* [Instructions for the task]: Print the records from the line containing "Where should I click to: Select" through the end of the records, inclusive, and reproduce them exactly, leaving out the pictures.

==== Record extracts

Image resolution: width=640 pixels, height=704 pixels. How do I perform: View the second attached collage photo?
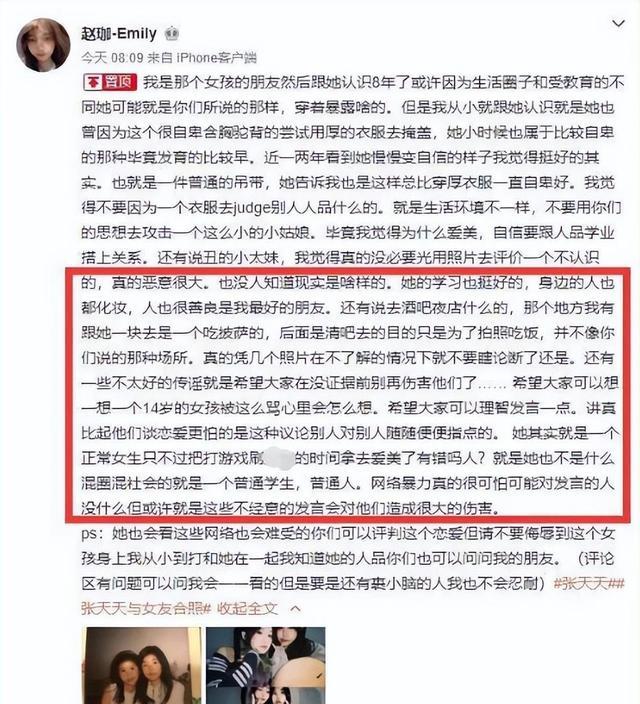(266, 665)
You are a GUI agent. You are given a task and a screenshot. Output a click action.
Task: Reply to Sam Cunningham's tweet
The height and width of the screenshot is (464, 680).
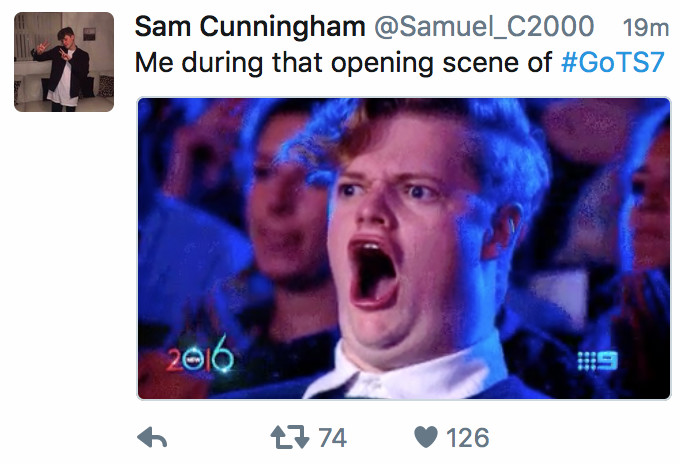(152, 438)
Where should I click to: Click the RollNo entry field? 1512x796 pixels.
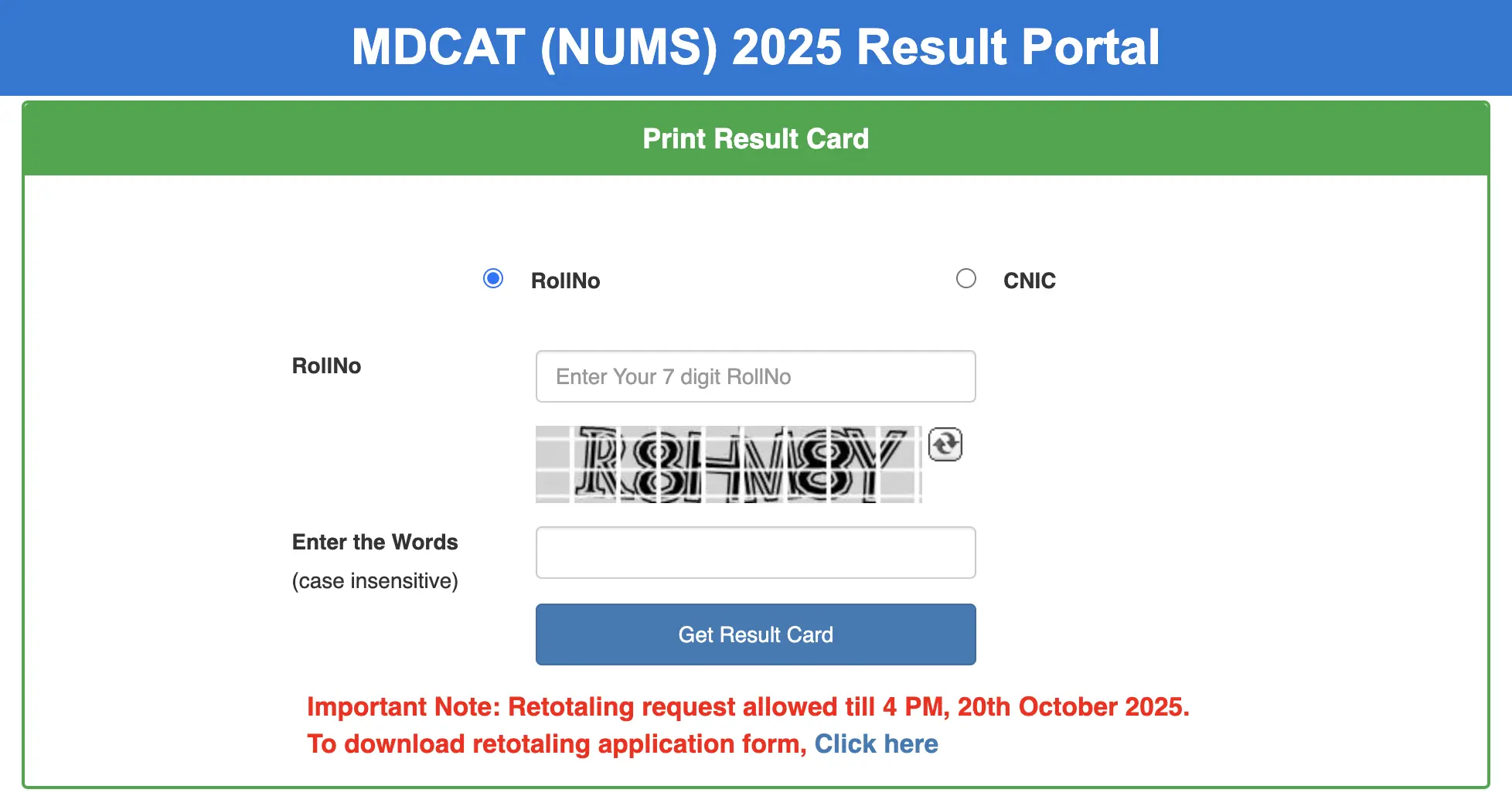pyautogui.click(x=755, y=376)
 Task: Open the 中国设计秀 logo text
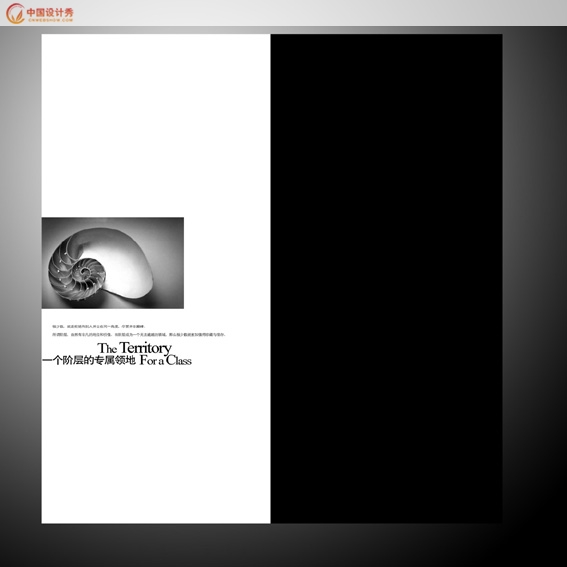tap(50, 12)
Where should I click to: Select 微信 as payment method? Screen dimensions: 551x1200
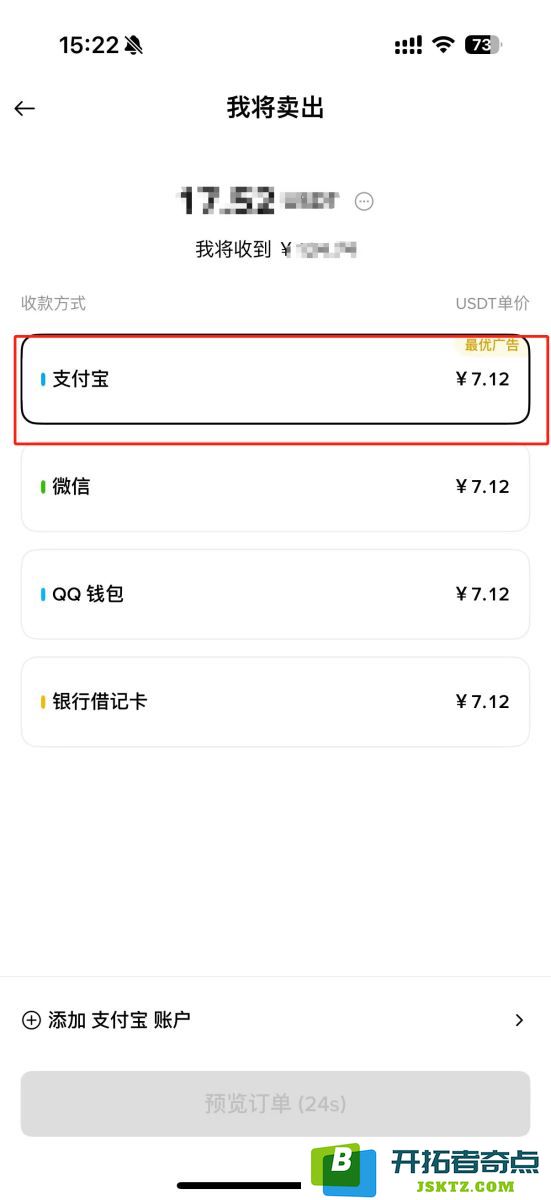click(x=275, y=487)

========

* [Result of this exercise]:
Where should I click to: Select 微信 as payment method? Screen dimensions: 551x1200
click(x=275, y=487)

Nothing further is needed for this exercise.